Task prompt: Reproduce exactly the line with "Given: Click the edit icon beside 知识库 title" and every line that follows it below, up to and including the last one. Do not include pictures or anything else.

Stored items
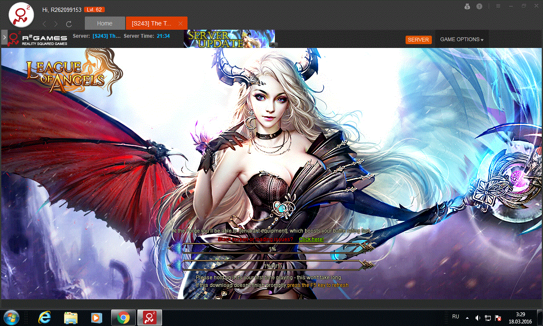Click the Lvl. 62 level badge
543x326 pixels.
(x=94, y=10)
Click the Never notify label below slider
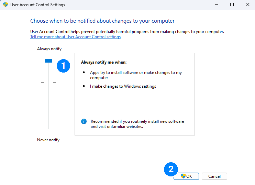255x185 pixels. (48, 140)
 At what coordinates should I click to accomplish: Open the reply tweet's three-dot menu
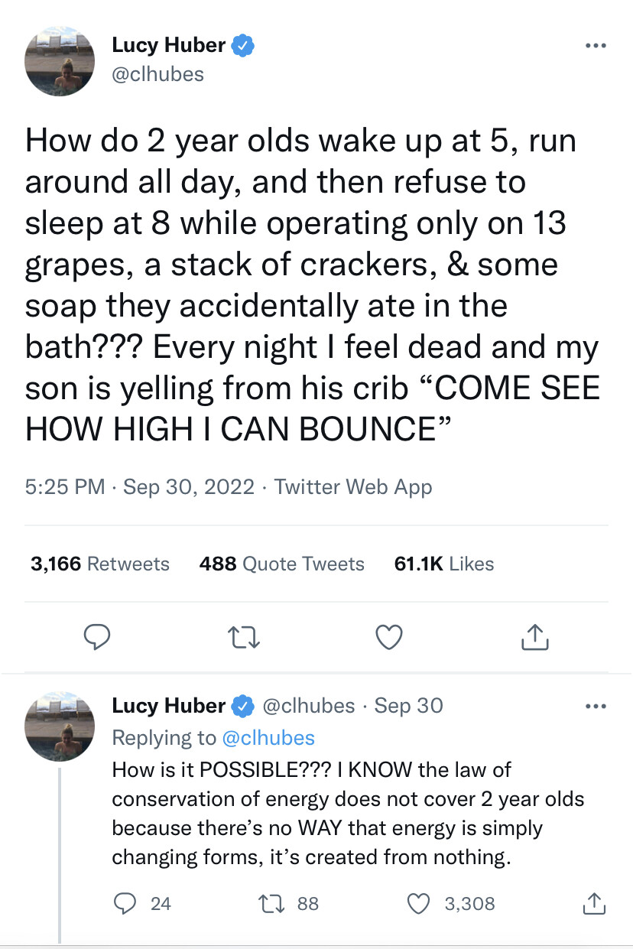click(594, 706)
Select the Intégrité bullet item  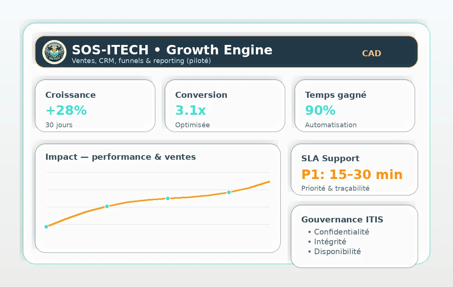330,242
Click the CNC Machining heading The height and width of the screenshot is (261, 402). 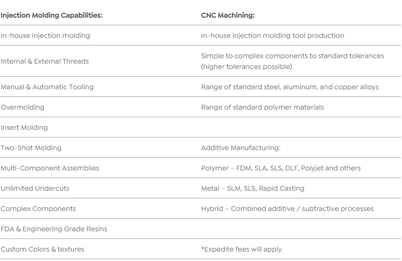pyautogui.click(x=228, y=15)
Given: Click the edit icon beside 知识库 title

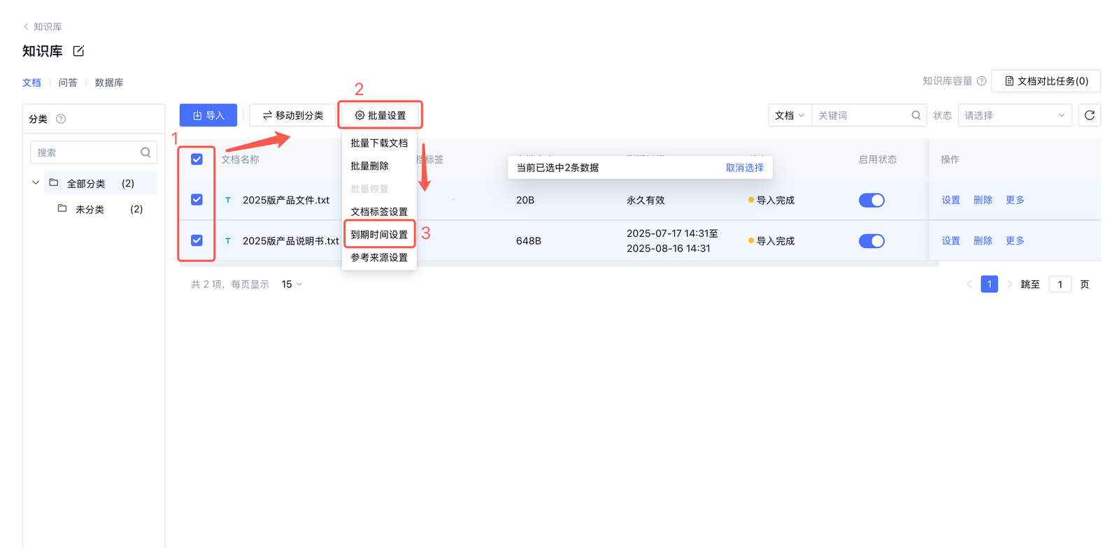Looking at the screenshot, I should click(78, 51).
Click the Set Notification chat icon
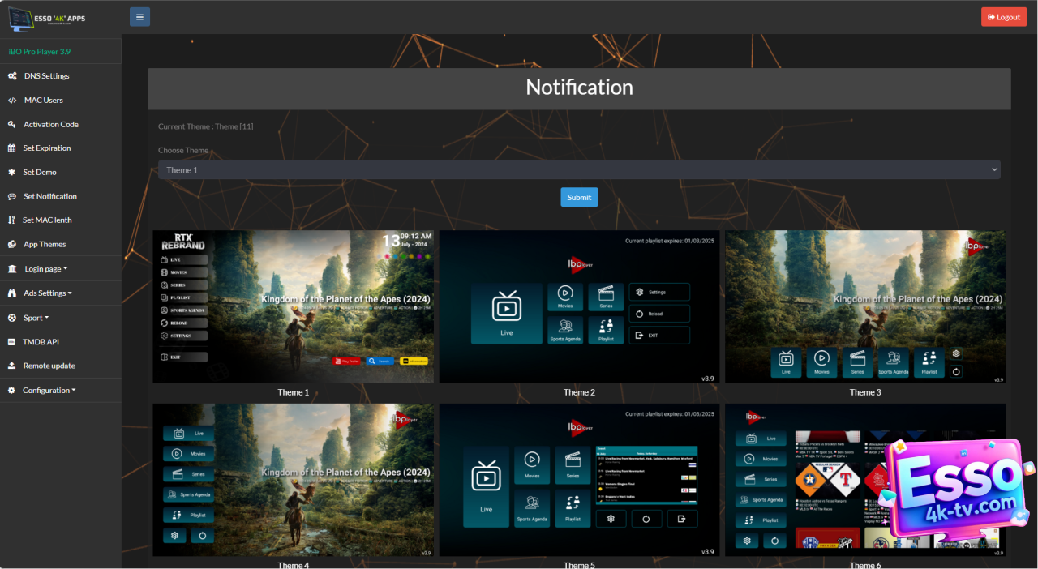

Solution for this exercise:
Given: Click the edit icon beside 知识库 title

Looking at the screenshot, I should click(78, 51).
Click the Set Notification chat icon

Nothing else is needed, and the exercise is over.